### Activity
The records appear below. Repeat them exactly.

————

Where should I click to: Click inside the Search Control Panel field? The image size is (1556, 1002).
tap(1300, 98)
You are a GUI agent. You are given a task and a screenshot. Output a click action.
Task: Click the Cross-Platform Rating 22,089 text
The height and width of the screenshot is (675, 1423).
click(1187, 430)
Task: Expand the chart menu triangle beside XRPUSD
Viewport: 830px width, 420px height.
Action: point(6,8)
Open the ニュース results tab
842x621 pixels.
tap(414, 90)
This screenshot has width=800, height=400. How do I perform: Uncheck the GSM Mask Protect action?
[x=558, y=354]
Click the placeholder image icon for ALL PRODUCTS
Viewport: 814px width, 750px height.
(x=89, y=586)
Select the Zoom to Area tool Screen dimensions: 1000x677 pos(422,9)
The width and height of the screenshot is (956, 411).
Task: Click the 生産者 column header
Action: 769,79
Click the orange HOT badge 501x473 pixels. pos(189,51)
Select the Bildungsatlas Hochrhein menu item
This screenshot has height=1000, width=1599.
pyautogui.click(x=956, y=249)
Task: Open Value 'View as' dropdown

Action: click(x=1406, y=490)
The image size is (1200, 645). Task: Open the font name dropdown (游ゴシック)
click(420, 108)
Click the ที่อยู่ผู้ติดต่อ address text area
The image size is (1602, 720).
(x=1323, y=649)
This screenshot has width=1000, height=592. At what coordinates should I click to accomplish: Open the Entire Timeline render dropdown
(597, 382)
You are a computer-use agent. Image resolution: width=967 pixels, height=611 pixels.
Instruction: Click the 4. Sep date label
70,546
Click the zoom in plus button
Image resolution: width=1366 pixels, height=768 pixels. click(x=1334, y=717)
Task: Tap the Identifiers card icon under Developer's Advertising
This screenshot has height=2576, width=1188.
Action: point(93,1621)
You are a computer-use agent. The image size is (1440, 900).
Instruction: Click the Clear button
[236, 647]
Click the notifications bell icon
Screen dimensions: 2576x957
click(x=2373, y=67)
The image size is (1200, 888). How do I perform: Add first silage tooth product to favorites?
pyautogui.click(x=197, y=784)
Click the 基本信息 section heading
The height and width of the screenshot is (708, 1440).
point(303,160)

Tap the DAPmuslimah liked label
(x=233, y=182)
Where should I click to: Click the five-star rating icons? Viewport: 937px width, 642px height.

————

### Answer to the exercise
Where should I click to: Click inside the Search Control Panel field? The image size is (1556, 1002).
tap(1300, 98)
You are a GUI agent. You are given a task and a screenshot. Output a click action.
Task: Click the Cross-Platform Rating 22,089 text
The height and width of the screenshot is (675, 1423).
click(1187, 430)
Task: Expand the chart menu triangle beside XRPUSD
Viewport: 830px width, 420px height.
Action: point(6,8)
Open the ニュース results tab
842x621 pixels.
tap(414, 90)
This screenshot has width=800, height=400. How do I perform: Uncheck the GSM Mask Protect action?
[x=558, y=354]
Click the placeholder image icon for ALL PRODUCTS
Viewport: 814px width, 750px height.
(x=89, y=586)
Select the Zoom to Area tool Screen dimensions: 1000x677 pos(422,9)
The width and height of the screenshot is (956, 411).
Task: Click the 生産者 column header
Action: 769,79
Click the orange HOT badge 501x473 pixels. pos(189,51)
Select the Bildungsatlas Hochrhein menu item
This screenshot has height=1000, width=1599.
pyautogui.click(x=956, y=249)
Task: Open Value 'View as' dropdown

Action: click(x=1406, y=490)
The image size is (1200, 645). Task: Open the font name dropdown (游ゴシック)
click(420, 108)
Click the ที่อยู่ผู้ติดต่อ address text area
The image size is (1602, 720).
(x=1323, y=649)
This screenshot has width=1000, height=592. At what coordinates should I click to accomplish: Open the Entire Timeline render dropdown
(597, 382)
You are a computer-use agent. Image resolution: width=967 pixels, height=611 pixels.
Instruction: Click the 4. Sep date label
70,546
Click the zoom in plus button
Image resolution: width=1366 pixels, height=768 pixels. click(x=1334, y=717)
Task: Tap the Identifiers card icon under Developer's Advertising
This screenshot has height=2576, width=1188.
Action: point(93,1621)
You are a computer-use agent. The image size is (1440, 900).
Instruction: Click the Clear button
[236, 647]
Click the notifications bell icon
Screen dimensions: 2576x957
click(x=2373, y=67)
The image size is (1200, 888). How do I perform: Add first silage tooth product to favorites?
pyautogui.click(x=197, y=784)
Click the 基本信息 section heading
The height and width of the screenshot is (708, 1440).
point(303,160)

Tap the DAPmuslimah liked label
(x=233, y=182)
Where should I click to: Click the five-star rating icons? Viewport: 937px width, 642px height.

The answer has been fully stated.